If a molar pregnancy isn’t detected in the first three months, later signs can include a uterus that’s growing too quickly for gestational age, dangerously high blood pressure before 20 weeks, ovarian cysts, or an overactive thyroid. Molar pregnancies are diagnosed by ultrasound and require treatment to remove the abnormal tissue.
Placenta Previa
In the second and third trimesters, the causes of bleeding shift toward placental problems. Placenta previa occurs when the placenta partially or fully covers the cervix. The hallmark symptom is bright red vaginal bleeding without pain, most often appearing in the third trimester. Because the bleeding is painless, it can catch women off guard. The amount can range from light to heavy and may come and go unpredictably. Placenta previa is typically diagnosed on ultrasound and often requires bed rest, activity restrictions, and a planned cesarean delivery.
Placental Abruption
Placental abruption is a more dangerous condition where the placenta separates from the uterine wall before delivery. Unlike placenta previa, abruption causes dark red bleeding accompanied by pain. You may feel abdominal tenderness, back pain, or contractions.
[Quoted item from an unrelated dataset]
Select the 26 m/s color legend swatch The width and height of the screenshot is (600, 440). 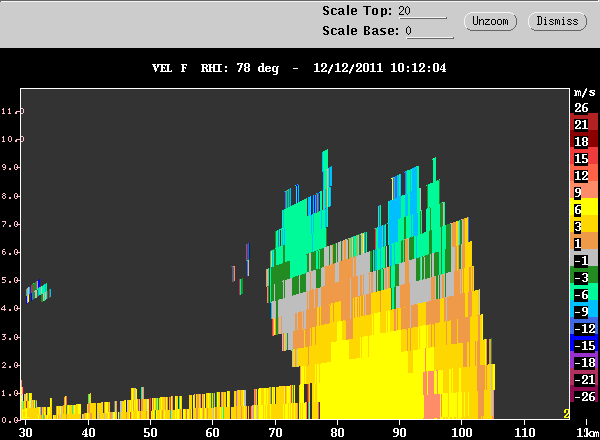[584, 108]
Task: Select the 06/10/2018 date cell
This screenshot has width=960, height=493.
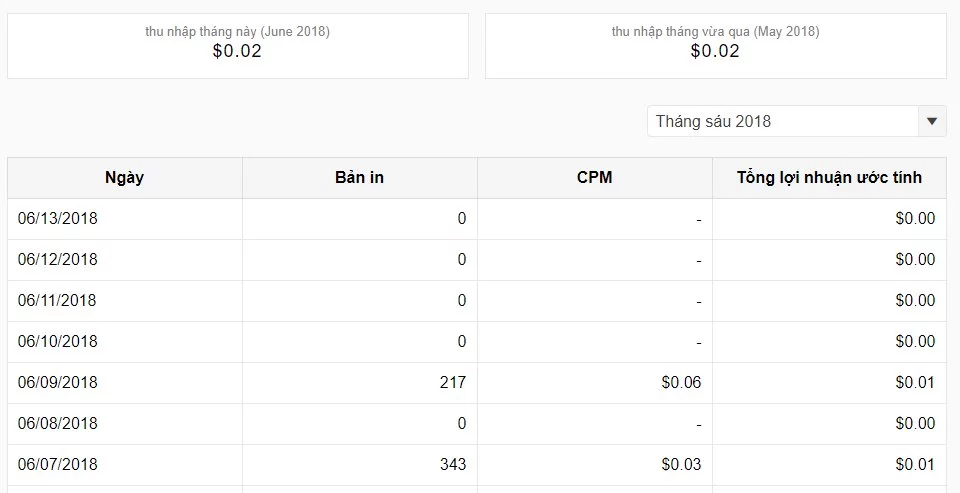Action: point(58,342)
The severity varies significantly. A mild abruption may involve a small amount of bleeding with manageable discomfort. A severe abruption can cause moderate to heavy bleeding along with intense pain and signs of distress in the baby. In some cases, the bleeding is hidden inside the uterus with no visible vaginal blood at all, which makes the condition harder to detect. Placental abruption requires immediate medical evaluation because it can compromise blood flow to the baby.
Vasa Previa
Vasa previa is rare, affecting roughly 1 in every 2,500 deliveries, but it’s one of the most dangerous causes of late-pregnancy bleeding. It occurs when fetal blood vessels run across or near the cervical opening, unprotected by the umbilical cord or placenta. If those vessels tear, especially when the membranes rupture, the blood lost belongs to the baby rather than the mother.
The stakes here are stark. When vasa previa goes undiagnosed, the fetal death rate is between 56% and 60%. When it’s detected before labor, typically through ultrasound, and managed with a planned cesarean delivery, survival rates jump to over 97%. Pregnancies conceived through IVF have a higher incidence, roughly 1 in 200 deliveries, so additional screening is often part of prenatal care in those cases.
How to Tell What’s Serious
A few practical details help you gauge the urgency of pregnancy bleeding. Light spotting that’s brown or pink, lasts a short time, and isn’t accompanied by pain is usually the least concerning. Bleeding that is bright or dark red, soaks through a pad, or comes with cramping, sharp pain, dizziness, or fever warrants a prompt call to your provider or a trip to the emergency room.
Pay attention to when in your pregnancy the bleeding starts. First-trimester spotting has a long list of benign explanations. Bleeding after 20 weeks has fewer harmless causes and a higher chance of involving a placental problem. Any bleeding in the third trimester should be evaluated the same day, even if it seems light, because conditions like placenta previa and vasa previa can escalate without warning.